The Phillies had the day off yesterday, but still had to go into the office.
It was the 2013 Phillies Phestival, that wonderful time of year when we fans are permitted within touching distance of our favorite players, a bold move by the organization and one that even this year resulted in tears.
Chase Utley just brings out the hysterical crying in all of us, in the same way that Ben Revere brings out our sense of true camaraderie.
IAN KINSLER PRESENTS: SLIDING WITH YOUR FACE
Okay, step one is to make your face as small as possible. Just scrunch it all in there. If somebody asks if you're okay or gasps and dials 911, you're doing it right.
Step two is to reach out and sort of use your skull as a feeler to find where the base is. If you've ever seen a cat try to smother its own baby to death with its head, you'll get this one right away.
After that, just let the momentum carry you off the bag and into the safety of your third base coach in foul territory, who is permitted to punch or kick the third baseman if he tries to tag you with the ball, I hope.

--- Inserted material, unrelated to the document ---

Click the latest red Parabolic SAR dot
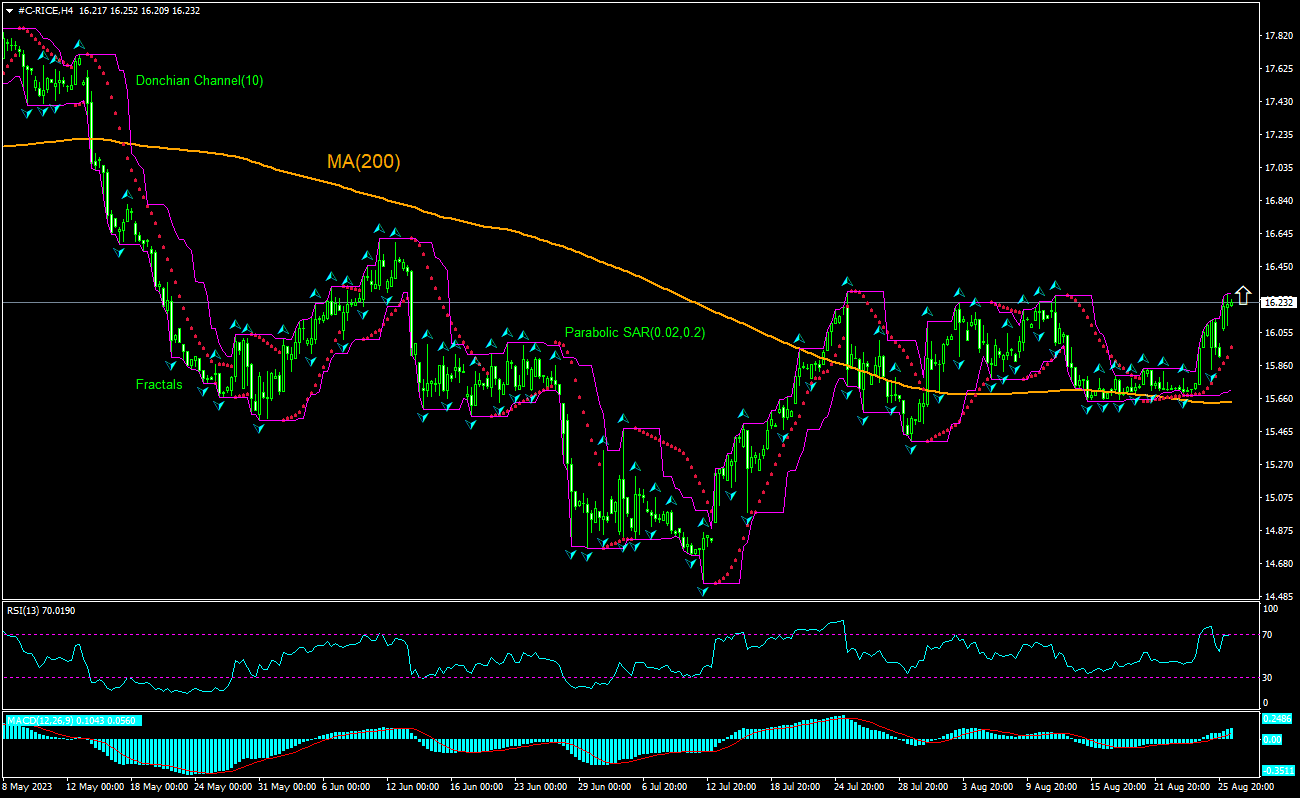The image size is (1300, 798). tap(1231, 346)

Voila! You are good to go. Hey, if anybody ever figures out to slide without attaining some grotesque facial injuries please let me know.
EVERYBODY LOVES PHIL
WHY DON'T YOU PEOPLE JUST LEAVE PHIL JACKSON ALONE this article suggests in so many words and capitalizations.
Phil Jackson is just like you. His hobbies include doing his own grocery shopping, sketching, and being pursued for high profile basketball coaching gigs. He admires his 13 NBA Championship rings one at a time.
Jackson is enjoying his multifaceted epilogue to an astounding career in basketball, but as Sam Anderson writes in the New York Times, teams will always need coaches, and therefore, they will always want Phil Jackson.
Including the Sixers, who werer only sort of laughed out of the room, probably.
Is everyone keeping up with "Scandal?" Because Samuel L. Jackson is.
This has been your "Samuel L. Jackson 'Scandal' Noise of the Week." Congrats, Mr. Jackson.